El observador necesita mantener el factor de continente-contenido en un vínculo K de disposición al conocimiento. Un riesgo que puede darse en la observación es que el observador se transforme en ese Monstruo que es la Esfinge o Tiresias, que si bien parecería que estimulan la curiosidad de la madre por su hijo, le devuelve el horror o terminan matando la posibilidad de dicha curiosidad, del deseo de conocerlo y conocerse como mamá de su hijo.

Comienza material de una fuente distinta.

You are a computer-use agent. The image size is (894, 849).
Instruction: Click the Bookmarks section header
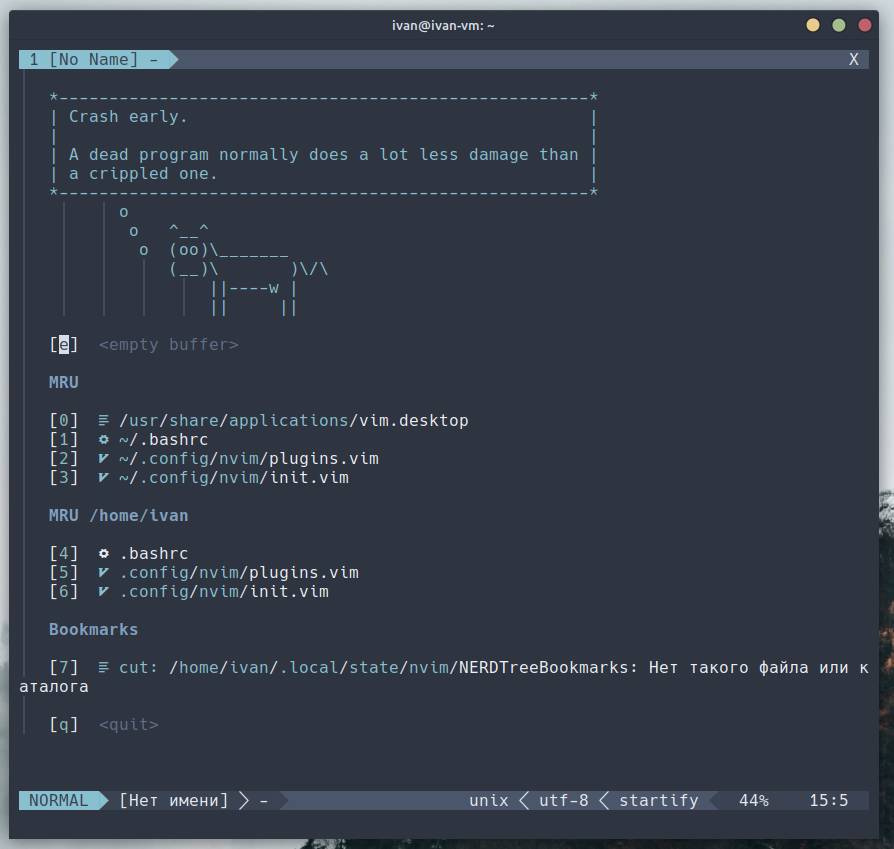[93, 630]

Se nos plantea así un problema epistémico y ético ¿cómo la observación puede llegar a ser un espacio de transformación o correr el riesgo de convertirse en un espacio alienant?. La implementación de la Observación de lactantes en el campo de la cultura requiere la aptitud para el descubrimiento y significación de la propia experiencia emocional del observador, de su capacidad de reverie para recibir, alojar y transformar en significado, dando la posibilidad que esa comunicación sea metabolizada y transformada en sueño. Requiere que el observador se conecte con lo que ocurre dentro suyo, enfrentarse con los obstáculos propios y poder mirar, sin memoria y sin deseo, a esa mamá, a ese bebé en esa cultura que, aunque ajena, se presenta para descubrirla y conocerla.
Para finalizar, quisiera compartirles dos momentos de la observación que, a mi entender, dan cuenta del proceso observacional con relación a la madre, a su hijo y a la comunidad.
En uno de las últimos encuentros, la mamá mecia a la niña que estaba recostada en la hamaca que le había armado para dormir. Al verla dormida, se dirigió a la casa y me trajo varias fotos familiares. Me las mostró con orgullo, me contó quiénes eran, las pasaba una a otra. Sonrió y siguió pasando las fotos en silencio. Era como si nos estuviera diciendo: “Estos somos nosotros, ayer y hoy; esta es nuestra historia de la cual siento orgullo”.
El ultimo día, nos habían pedido que les tomáramos una foto familiar. Colocaron las sillas y se iban ubicando mientras esperaban a los que faltaban; se reían y posaban. La cámara estaba con el trípode en un lugar. Uno de los hijos se animó a acercarse y pidió permiso para mirar por el visor. Miraba a su familia y se sonreía, el resto posaba y lo observaban. Luego se acercó otro y repitió lo mismo. Así fueron haciendo, unos posaban y otros miraban. Podríamos pensar que era como ponerse en el lugar del observador, representado ahí por una cámara fotográfica posible de manipular. Mirar qué observa el otro ¿qué le resulta interesante?, ¿qué observa cuando nos mira?. Retomando a Winnicott, podemos pensar que si el observador puede ver a esa madre y su hijo, en esa comunidad, si los ve como son, tal cual son, podemos pensar que si lo hacemos suficientemente bien como “observador suficientemente bueno”, ellos encontrarán su persona y podrán existir y sentirse reales; reconociéndose valorados y siendo parte de la humanidad pese a la exclusión en la que viven, identificándose en su propio deseo de saber de sí mismos.
El observador operó como soporte de la función del Nombre-del-Padre. La posibilidad de «reverie» no es sin la inscripción de ese significante dado que sólo este es el que permite que “la madre puede metabolizar y darle sentido a las sensaciones caóticas que siente su hijo por medio de su propio aparato de pensar, y transformarlas en elementos alfa.”